> Tasks to carry out:
- 1) According to the release notes, which function is now applied to the confidence values?
- 2) Reproduce the release notes word for word between "Improvements" and "Rust API. (122)", inclusive.
- 3) Extend the release notes beyond their final line.

> Supplied passage:
=======
Features
- The new method `LanguageDetector.detect_multiple_languages_of()` has been introduced. It allows to detect multiple languages in mixed-language text. (1)
- The new method `LanguageDetectorBuilder.with_low_accuracy_mode()` has been introduced. By activating it, detection accuracy for short text is reduced in favor of a smaller memory footprint and faster detection performance. (119)
- The new method `LanguageDetector.compute_language_confidence()` has been introduced. It allows to retrieve the confidence value for one specific language only, given the input text. (102)
Improvements
- The computation of the confidence values has been revised and the softmax function is now applied to the values, making them better comparable by behaving more like real probabilities. (120)
- The WASM API has been revised. Now it makes use of the same builder pattern as the Rust API. (122)
=======
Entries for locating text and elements
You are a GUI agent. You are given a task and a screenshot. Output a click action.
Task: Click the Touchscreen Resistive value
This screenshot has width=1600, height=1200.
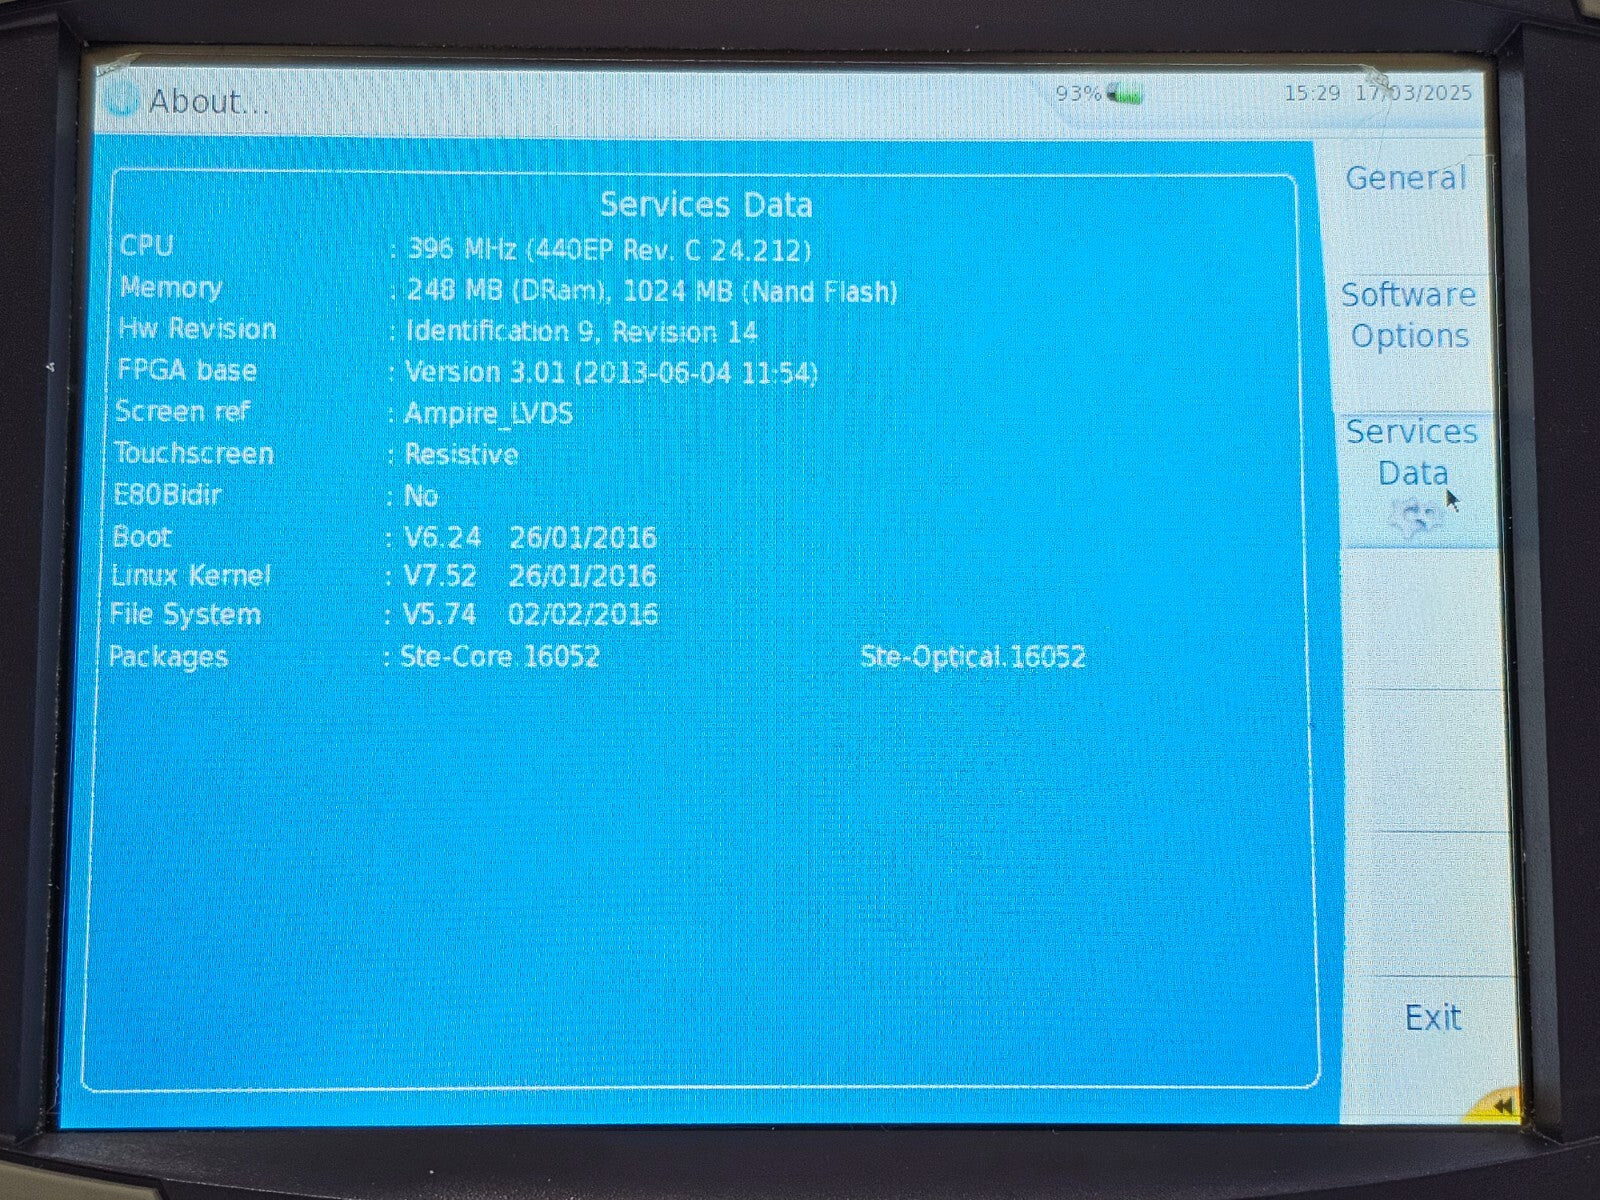(461, 455)
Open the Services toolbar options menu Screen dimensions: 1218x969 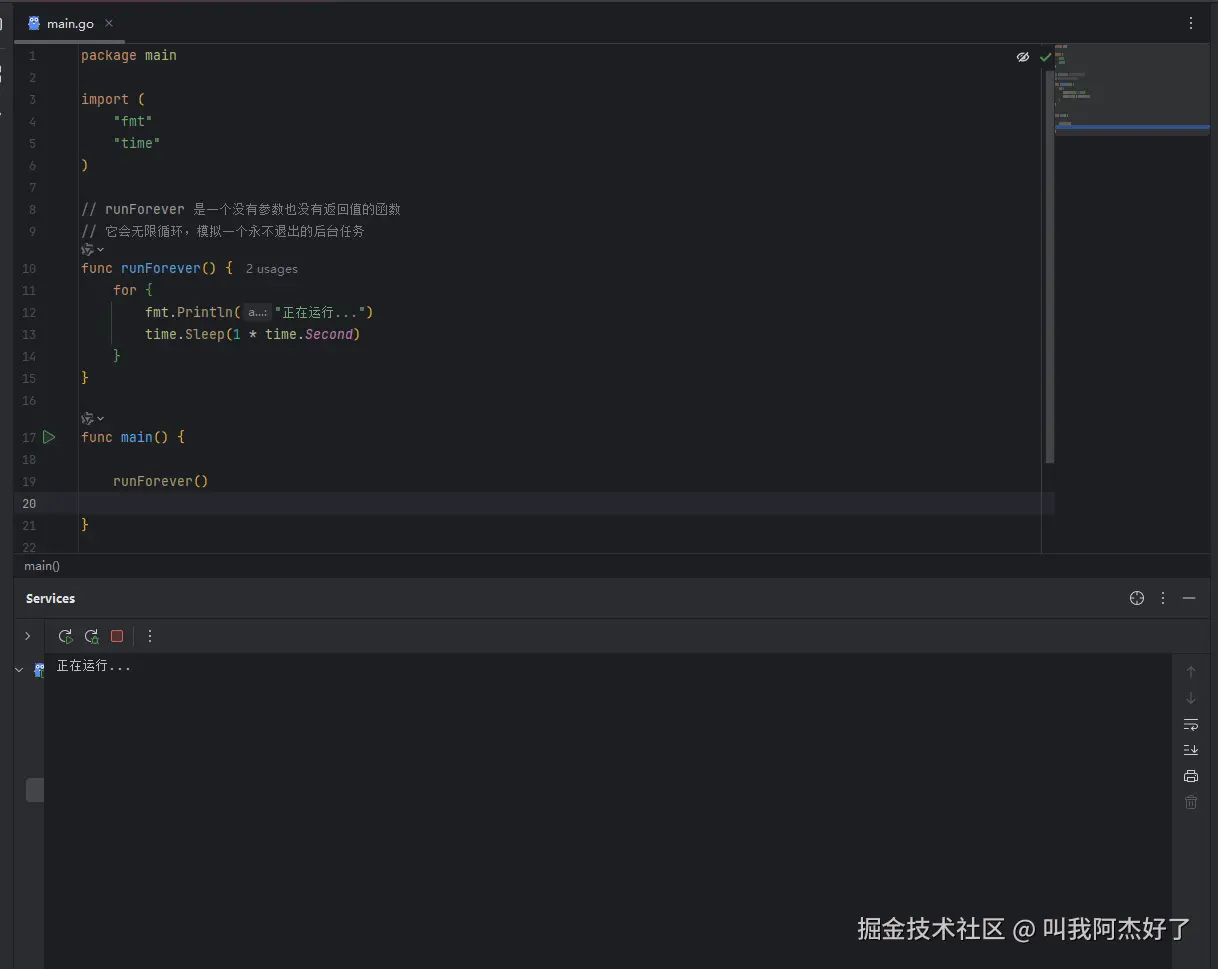pyautogui.click(x=149, y=636)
=======
> Results in order:
- 1) The softmax function.

- 2)
Improvements
- The computation of the confidence values has been revised and the softmax function is now applied to the values, making them better comparable by behaving more like real probabilities. (120)
- The WASM API has been revised. Now it makes use of the same builder pattern as the Rust API. (122)

- 3)
- The language model files are now compressed with the Brotli algorithm which reduces the file size by 15 %, on average. (189)
- The language model ngrams are now stored in a `CompactString` type which reduces the amount of consumed memory by 20 %. (198)
- Several performance optimizations have been applied which makes the library nearly twice as fast as the previous version. Big thanks go out to serega and koute for their help. (82, 148, 177)
- The enums `IsoCode639_1` and `IsoCode639_3` now implement some new traits such as `Copy`, `Hash` and Serde's `Serialize` and `Deserialize`. The enum `Language` now implements `Copy` as well. (175)